**Information shown:**
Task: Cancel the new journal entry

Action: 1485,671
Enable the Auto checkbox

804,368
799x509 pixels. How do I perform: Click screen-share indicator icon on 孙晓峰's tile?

**Task objective:** Please repeat the lines above, switching "journal entry" to "calendar event" and leaving everything else unchanged.

**Expected output:**
Task: Cancel the new calendar event

Action: 1485,671
Enable the Auto checkbox

804,368
799x509 pixels. How do I perform: Click screen-share indicator icon on 孙晓峰's tile?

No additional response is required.